This recipe takes some time. The good news is, it'll be the best mee siam ever. It's pretty idiot-proof, and you can make it ahead. If you like, you can skip the sauce and make dry mee siam. That'll also be the best dry mee siam ever.
INGREDIENTS
Bee hoon
INSTRUCTIONS
INGREDIENTS
Bee hoon
- 1 kg coarse dried bee hoon (rice vermicelli)
- 6 large pieces firm beancurd (960 g)
- vegetable oil for deep-frying
- 540 ml fresh undiluted coconut milk (2¼ cups)

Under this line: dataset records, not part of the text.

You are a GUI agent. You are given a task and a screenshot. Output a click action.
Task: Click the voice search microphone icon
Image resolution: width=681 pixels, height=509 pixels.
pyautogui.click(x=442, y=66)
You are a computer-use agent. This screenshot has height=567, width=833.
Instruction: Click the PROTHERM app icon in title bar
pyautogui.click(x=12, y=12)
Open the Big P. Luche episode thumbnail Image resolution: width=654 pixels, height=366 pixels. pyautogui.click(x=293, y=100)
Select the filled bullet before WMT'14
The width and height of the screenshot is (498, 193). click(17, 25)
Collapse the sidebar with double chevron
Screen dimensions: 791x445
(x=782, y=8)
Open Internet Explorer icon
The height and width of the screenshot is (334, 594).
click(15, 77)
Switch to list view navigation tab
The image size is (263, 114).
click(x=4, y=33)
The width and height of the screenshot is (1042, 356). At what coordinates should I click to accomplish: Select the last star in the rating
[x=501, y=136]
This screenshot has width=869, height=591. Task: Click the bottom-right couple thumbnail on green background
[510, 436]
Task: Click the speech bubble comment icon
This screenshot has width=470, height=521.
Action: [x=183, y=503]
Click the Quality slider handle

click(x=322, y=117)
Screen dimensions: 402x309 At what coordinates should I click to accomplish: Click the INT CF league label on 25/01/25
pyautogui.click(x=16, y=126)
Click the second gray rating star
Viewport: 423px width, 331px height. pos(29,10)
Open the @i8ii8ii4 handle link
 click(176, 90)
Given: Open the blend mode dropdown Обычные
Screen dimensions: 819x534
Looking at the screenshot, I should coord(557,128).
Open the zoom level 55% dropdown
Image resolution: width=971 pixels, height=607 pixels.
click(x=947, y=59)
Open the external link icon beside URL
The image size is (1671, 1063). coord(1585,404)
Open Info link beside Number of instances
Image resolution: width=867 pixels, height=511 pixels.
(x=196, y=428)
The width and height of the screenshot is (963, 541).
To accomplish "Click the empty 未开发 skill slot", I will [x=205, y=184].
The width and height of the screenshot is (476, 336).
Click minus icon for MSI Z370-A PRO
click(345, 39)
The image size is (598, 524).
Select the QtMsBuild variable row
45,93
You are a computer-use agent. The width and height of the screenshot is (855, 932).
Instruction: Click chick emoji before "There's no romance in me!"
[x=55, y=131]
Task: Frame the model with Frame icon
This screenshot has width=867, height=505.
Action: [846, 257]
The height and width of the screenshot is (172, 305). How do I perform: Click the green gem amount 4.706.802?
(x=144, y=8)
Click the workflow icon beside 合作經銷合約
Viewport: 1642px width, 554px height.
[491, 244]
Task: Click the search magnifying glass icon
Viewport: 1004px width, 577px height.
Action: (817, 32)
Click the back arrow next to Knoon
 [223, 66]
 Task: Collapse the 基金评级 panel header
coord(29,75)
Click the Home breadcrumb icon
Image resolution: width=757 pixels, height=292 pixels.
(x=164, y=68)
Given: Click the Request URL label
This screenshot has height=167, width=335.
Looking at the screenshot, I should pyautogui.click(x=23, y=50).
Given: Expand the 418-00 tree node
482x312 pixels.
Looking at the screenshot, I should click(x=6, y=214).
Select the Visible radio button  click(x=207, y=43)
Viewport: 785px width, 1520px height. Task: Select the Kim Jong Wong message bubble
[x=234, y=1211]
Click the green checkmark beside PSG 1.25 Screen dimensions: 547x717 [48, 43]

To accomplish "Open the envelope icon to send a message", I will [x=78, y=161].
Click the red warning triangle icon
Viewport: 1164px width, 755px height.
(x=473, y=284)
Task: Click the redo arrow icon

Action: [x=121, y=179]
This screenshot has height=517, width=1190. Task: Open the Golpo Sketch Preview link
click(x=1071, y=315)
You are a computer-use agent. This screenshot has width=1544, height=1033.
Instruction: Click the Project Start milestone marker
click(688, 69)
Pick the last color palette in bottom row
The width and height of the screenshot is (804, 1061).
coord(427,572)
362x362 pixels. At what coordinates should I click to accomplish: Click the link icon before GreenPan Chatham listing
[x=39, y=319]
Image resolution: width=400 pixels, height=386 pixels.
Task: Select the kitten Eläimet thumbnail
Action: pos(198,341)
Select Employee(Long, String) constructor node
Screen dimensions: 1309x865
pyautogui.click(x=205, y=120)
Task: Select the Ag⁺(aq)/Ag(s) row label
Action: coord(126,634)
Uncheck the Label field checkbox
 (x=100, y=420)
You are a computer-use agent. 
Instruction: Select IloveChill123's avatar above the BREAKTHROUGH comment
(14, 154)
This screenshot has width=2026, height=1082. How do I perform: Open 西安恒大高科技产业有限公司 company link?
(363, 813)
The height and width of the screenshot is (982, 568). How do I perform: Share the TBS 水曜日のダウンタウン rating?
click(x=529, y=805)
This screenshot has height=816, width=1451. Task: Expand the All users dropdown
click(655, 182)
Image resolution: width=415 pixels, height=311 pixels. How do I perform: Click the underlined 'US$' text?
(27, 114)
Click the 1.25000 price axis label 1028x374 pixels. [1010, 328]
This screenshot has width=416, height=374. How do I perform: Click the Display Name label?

- 40 g dried chillies – soak in warm water till soft, about 30 minutes; squeeze dry
- 375 g shallots – peel, wash, pound with dried chillies till fine
- 8 g belachan – toast till dry, pound to yield 2 tsp powder
- 2 tsp vegetable oil
- 90 g light brown taucheo (fermented soya beans) paste
- 130 ml tomato ketchup
- salt to taste, about 1 tbsp
- 40 g dried chillies – soak in warm water till soft (about 30 minutes), squeeze dry
- 375 g shallots – peel, wash and pound with dried chillies till fine
- 100 ml + 15 ml vegetable oil
- 12 g belachan – toast till dry, pound to yield 1 tbsp powder
- 120 g light brown taucheo (fermented soya beans) paste
- 50 prawns weighing about 1 kg prawns
- 2 pieces assam gelugoh (tamarind skin), adjust to taste (I used 8 pieces)
- 60 g assam jawa (tamarind paste)
- 80 g sugar
- 2 tsp salt
- 350 g garlic chives – wash, trim, cut 2 cm long
- 5 hard-boiled eggs – peel, slice crosswise 0.5 cm thick
- 10 calamansi limes – halve crosswise, discard seeds
INSTRUCTIONS
- To prepare bee hoon, cook according to package instructions till soft but still very springy. Do not overcook. Refresh in cold water to stop the cooking. Set aside to drain.
- Halve each piece of beancurd. Cut into slices 5 mm thick. Deep-fry in hot oil over medium-high heat for 5 minutes. Reduce heat to medium-low. Continue frying till lightly golden. Transfer to a plate.
- Fry coconut milk over low heat till oil separates and curds form. Increase heat to medium. Fry till curds are medium brown. Drain to separate curds and oil. You should now have about 100 ml coconut oil, 100 g curds, and a dirty wok (unless yours is non-stick or really well seasoned). Set oil aside, grind curds till fine, and wash wok.
- With coconut oil made, stir-fry dried chillies and shallots over medium to low heat till reddish brown and aromatic. If paste sticks to wok, drizzle with 1 tbsp water, scrape to loosen sticky bits, then continue frying. Add 2 tsp belachan powder and stir through. Push mixture to one side.
- Put 2 tsp vegetable oil in the middle of the wok. Add 90 g taucheo. Fry till intensely aromatic, adding 1 tbsp water and scraping if it sticks. Stir taucheo and chilli paste together. Turn off heat. Leave till cool. Add tomato ketchup, coconut curds and salt. Mix thoroughly. Add bee hoon and half of fried beancurd. Using (clean) hands, toss till thoroughly mixed. Taste and if necessary adjust seasoning. Cover and set aside. Refrigerate if necessary. Allow to come to room temperature before serving.
- To make sauce, stir-fry dried chillies and shallots in 100 ml vegetable oil over medium to low heat till reddish brown and aromatic. If paste sticks to wok, drizzle with 1 tbsp water, scrape to loosen sticky bits, then continue frying. Add 1 tbsp belachan powder and stir through. Push mixture to one side.
- Put 1 tbsp vegetable oil in the middle of the wok. Add 120 g taucheo. Fry till intensely aromatic, adding 1 tbsp water and scraping if it sticks. Stir taucheo and chilli paste together. Set aside.
- Shell prawns, leaving tails on. Devein and wash. Dry-fry shells and heads till red and fragrant. Add enough water to cover, along with assam gelugoh, assam paste, sugar and salt. Bring to a boil and simmer gently, covered, for 15 minutes. If assam paste is not yet disintegrated, mash with spoon and stir through. With a slotted spoon/spatula, remove and discard shells, etc, leaving only stock. Poach prawns in the stock till just cooked. Remove to cool down. Measure stock and top up with water to 1.4 litres. Add fried chilli paste. Stir through. Bring back to a boil. Taste and adjust seasoning if necessary. Turn off heat.
- To serve, heat up sauce if necessary. Place bee hoon in a deep plate. Add sauce sparingly. (Presidential mee siam doesn't swim in lots of sauce, unlike those from hawker centres.) Top with eggs, poached prawns, beancurd, and chives. Squeeze lime over mee siam and dig in.